Directions - All entries that follow are to be printed exactly as written.

Input data -
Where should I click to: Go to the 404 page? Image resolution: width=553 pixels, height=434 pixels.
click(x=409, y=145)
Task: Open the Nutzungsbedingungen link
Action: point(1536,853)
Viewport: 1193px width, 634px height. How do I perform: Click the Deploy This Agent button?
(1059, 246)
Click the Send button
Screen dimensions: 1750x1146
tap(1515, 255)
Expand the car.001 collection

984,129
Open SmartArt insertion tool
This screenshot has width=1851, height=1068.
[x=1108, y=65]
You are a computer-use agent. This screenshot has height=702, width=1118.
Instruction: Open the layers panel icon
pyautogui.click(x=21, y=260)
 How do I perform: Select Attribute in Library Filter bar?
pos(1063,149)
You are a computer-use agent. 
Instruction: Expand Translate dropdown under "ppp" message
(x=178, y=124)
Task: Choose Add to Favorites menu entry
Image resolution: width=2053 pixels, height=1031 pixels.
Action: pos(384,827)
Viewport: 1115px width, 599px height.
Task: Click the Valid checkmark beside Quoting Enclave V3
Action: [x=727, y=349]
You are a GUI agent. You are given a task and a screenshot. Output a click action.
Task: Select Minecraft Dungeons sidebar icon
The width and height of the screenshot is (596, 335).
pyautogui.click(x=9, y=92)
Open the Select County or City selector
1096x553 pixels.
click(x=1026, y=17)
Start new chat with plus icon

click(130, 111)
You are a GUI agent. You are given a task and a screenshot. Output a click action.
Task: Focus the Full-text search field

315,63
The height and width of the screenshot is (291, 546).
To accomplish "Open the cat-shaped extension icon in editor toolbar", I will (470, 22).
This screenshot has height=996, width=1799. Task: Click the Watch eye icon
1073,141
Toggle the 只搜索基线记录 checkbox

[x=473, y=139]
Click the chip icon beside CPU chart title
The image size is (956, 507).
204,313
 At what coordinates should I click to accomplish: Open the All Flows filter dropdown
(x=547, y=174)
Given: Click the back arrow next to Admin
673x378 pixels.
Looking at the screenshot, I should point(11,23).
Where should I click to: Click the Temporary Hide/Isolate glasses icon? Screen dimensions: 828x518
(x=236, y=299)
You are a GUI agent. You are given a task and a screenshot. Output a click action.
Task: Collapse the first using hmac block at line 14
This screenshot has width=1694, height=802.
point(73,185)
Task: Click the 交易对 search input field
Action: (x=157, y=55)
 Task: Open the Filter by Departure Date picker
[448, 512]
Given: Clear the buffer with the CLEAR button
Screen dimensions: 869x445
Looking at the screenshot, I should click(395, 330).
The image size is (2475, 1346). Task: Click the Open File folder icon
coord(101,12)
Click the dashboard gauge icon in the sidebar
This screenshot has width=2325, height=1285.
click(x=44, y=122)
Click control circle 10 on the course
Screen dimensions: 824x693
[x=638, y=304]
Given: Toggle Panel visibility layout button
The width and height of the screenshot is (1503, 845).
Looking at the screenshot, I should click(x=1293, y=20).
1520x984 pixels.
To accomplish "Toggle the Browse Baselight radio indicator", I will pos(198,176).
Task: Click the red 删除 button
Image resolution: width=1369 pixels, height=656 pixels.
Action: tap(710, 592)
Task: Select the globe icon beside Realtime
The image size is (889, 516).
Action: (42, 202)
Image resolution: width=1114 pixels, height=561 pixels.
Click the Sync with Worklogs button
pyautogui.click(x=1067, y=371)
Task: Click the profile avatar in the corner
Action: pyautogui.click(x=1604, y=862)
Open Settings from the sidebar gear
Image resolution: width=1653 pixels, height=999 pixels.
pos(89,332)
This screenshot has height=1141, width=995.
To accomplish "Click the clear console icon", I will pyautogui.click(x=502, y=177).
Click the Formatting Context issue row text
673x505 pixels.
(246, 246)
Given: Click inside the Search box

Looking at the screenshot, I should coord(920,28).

Solution to this problem -
Where should I click to: Go to the 404 page? Image resolution: width=553 pixels, height=434 pixels.
click(x=409, y=145)
Task: Open the Nutzungsbedingungen link
Action: point(1536,853)
Viewport: 1193px width, 634px height. How do I perform: Click the Deploy This Agent button?
(1059, 246)
Click the Send button
Screen dimensions: 1750x1146
tap(1515, 255)
Expand the car.001 collection

984,129
Open SmartArt insertion tool
This screenshot has width=1851, height=1068.
[x=1108, y=65]
You are a computer-use agent. This screenshot has height=702, width=1118.
Instruction: Open the layers panel icon
pyautogui.click(x=21, y=260)
 How do I perform: Select Attribute in Library Filter bar?
pos(1063,149)
You are a computer-use agent. 
Instruction: Expand Translate dropdown under "ppp" message
(x=178, y=124)
Task: Choose Add to Favorites menu entry
Image resolution: width=2053 pixels, height=1031 pixels.
Action: pos(384,827)
Viewport: 1115px width, 599px height.
Task: Click the Valid checkmark beside Quoting Enclave V3
Action: [x=727, y=349]
You are a GUI agent. You are given a task and a screenshot. Output a click action.
Task: Select Minecraft Dungeons sidebar icon
The width and height of the screenshot is (596, 335).
pyautogui.click(x=9, y=92)
Open the Select County or City selector
1096x553 pixels.
click(x=1026, y=17)
Start new chat with plus icon

click(130, 111)
You are a GUI agent. You are given a task and a screenshot. Output a click action.
Task: Focus the Full-text search field

315,63
The height and width of the screenshot is (291, 546).
To accomplish "Open the cat-shaped extension icon in editor toolbar", I will (470, 22).
This screenshot has height=996, width=1799. Task: Click the Watch eye icon
1073,141
Toggle the 只搜索基线记录 checkbox

[x=473, y=139]
Click the chip icon beside CPU chart title
The image size is (956, 507).
204,313
 At what coordinates should I click to accomplish: Open the All Flows filter dropdown
(x=547, y=174)
Given: Click the back arrow next to Admin
673x378 pixels.
Looking at the screenshot, I should point(11,23).
Where should I click to: Click the Temporary Hide/Isolate glasses icon? Screen dimensions: 828x518
(x=236, y=299)
You are a GUI agent. You are given a task and a screenshot. Output a click action.
Task: Collapse the first using hmac block at line 14
This screenshot has width=1694, height=802.
point(73,185)
Task: Click the 交易对 search input field
Action: (x=157, y=55)
 Task: Open the Filter by Departure Date picker
[448, 512]
Given: Clear the buffer with the CLEAR button
Screen dimensions: 869x445
Looking at the screenshot, I should click(395, 330).
The image size is (2475, 1346). Task: Click the Open File folder icon
coord(101,12)
Click the dashboard gauge icon in the sidebar
This screenshot has width=2325, height=1285.
click(x=44, y=122)
Click control circle 10 on the course
Screen dimensions: 824x693
[x=638, y=304]
Given: Toggle Panel visibility layout button
The width and height of the screenshot is (1503, 845).
Looking at the screenshot, I should click(x=1293, y=20).
1520x984 pixels.
To accomplish "Toggle the Browse Baselight radio indicator", I will pos(198,176).
Task: Click the red 删除 button
Image resolution: width=1369 pixels, height=656 pixels.
Action: tap(710, 592)
Task: Select the globe icon beside Realtime
The image size is (889, 516).
Action: (42, 202)
Image resolution: width=1114 pixels, height=561 pixels.
Click the Sync with Worklogs button
pyautogui.click(x=1067, y=371)
Task: Click the profile avatar in the corner
Action: pyautogui.click(x=1604, y=862)
Open Settings from the sidebar gear
Image resolution: width=1653 pixels, height=999 pixels.
pos(89,332)
This screenshot has height=1141, width=995.
To accomplish "Click the clear console icon", I will pyautogui.click(x=502, y=177).
Click the Formatting Context issue row text
673x505 pixels.
(246, 246)
Given: Click inside the Search box

Looking at the screenshot, I should coord(920,28).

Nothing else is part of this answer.